[begin SUPPLIED RECORDS]

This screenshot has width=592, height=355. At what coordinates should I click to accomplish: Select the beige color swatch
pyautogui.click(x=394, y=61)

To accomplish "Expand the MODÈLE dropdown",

[end SUPPLIED RECORDS]
[begin SUPPLIED RECORDS]

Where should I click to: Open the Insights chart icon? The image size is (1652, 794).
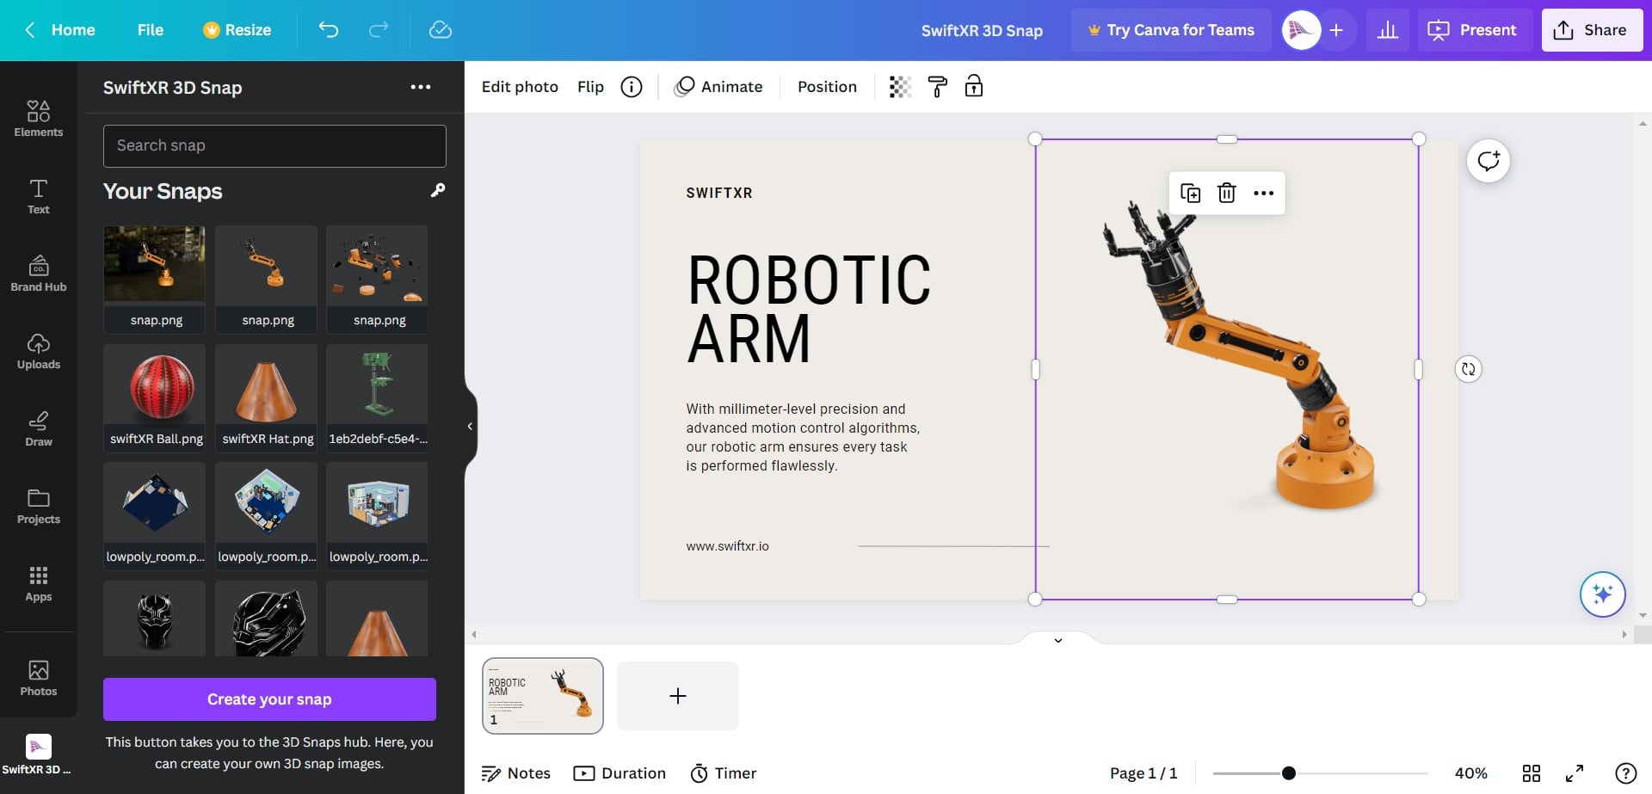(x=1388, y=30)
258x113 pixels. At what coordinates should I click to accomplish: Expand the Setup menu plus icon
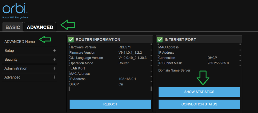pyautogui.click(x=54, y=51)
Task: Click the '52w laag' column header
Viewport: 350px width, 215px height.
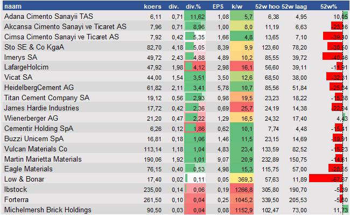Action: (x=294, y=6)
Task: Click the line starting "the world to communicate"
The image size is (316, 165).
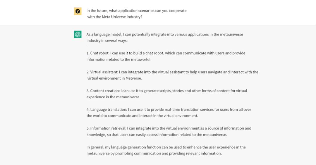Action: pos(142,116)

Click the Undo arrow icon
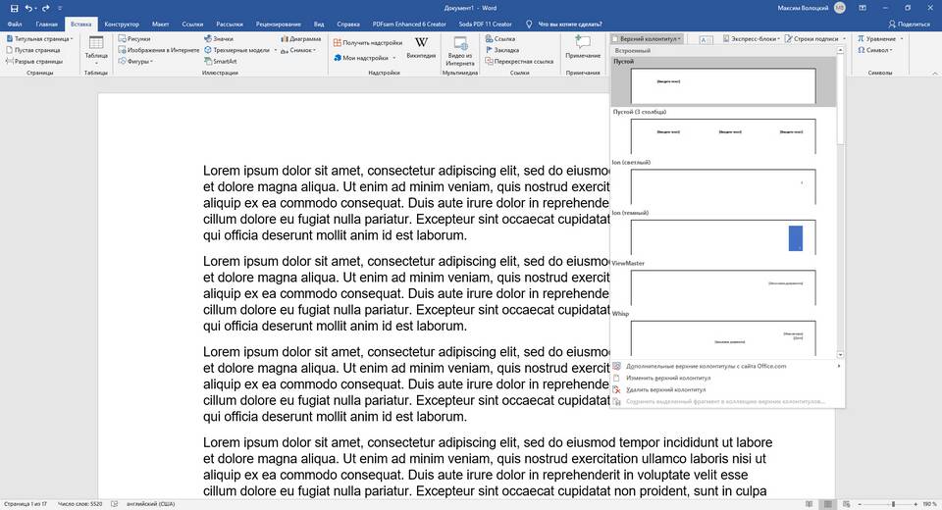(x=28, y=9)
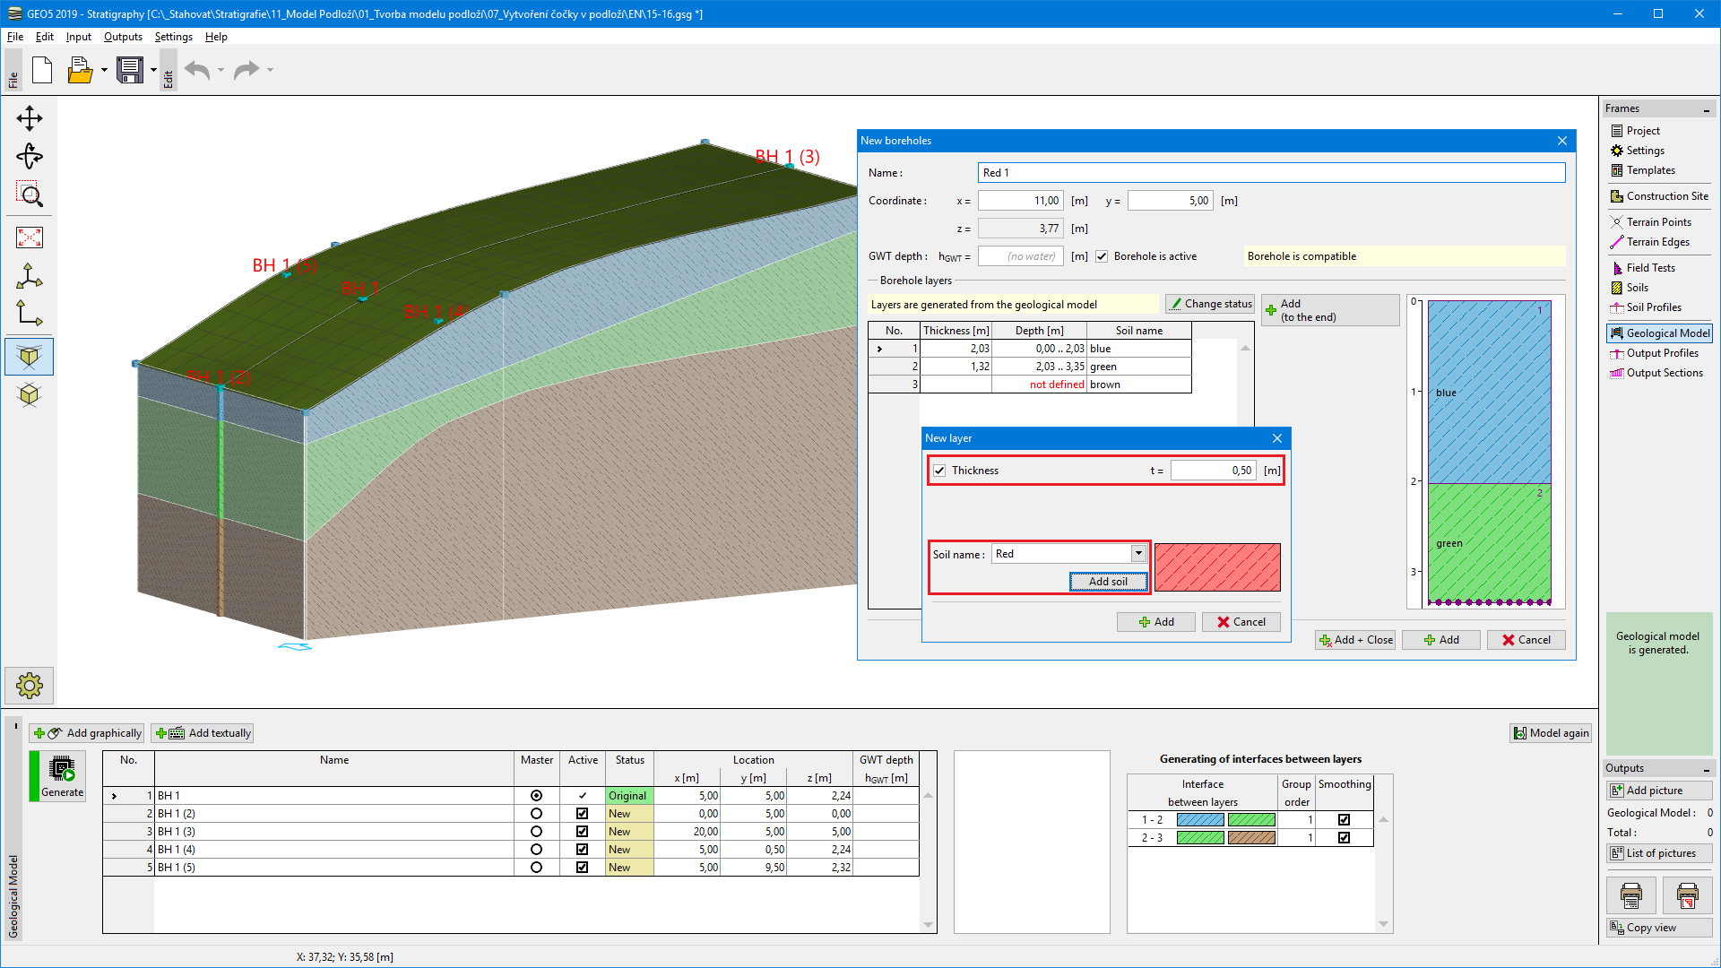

[end SUPPLIED RECORDS]

*SHORT TASK*
Rewrite the records starting at the line that contains "Task: Click the line" and ending after the line that contains "(x=28, y=9)", with "Undo" changed to "Redo" and nothing else altered. Give only those lines, without the pictures.

*WRITTEN SOLUTION*
Task: Click the line starting "the world to communicate"
The image size is (316, 165).
Action: pos(142,116)

Click the Redo arrow icon
(x=28, y=9)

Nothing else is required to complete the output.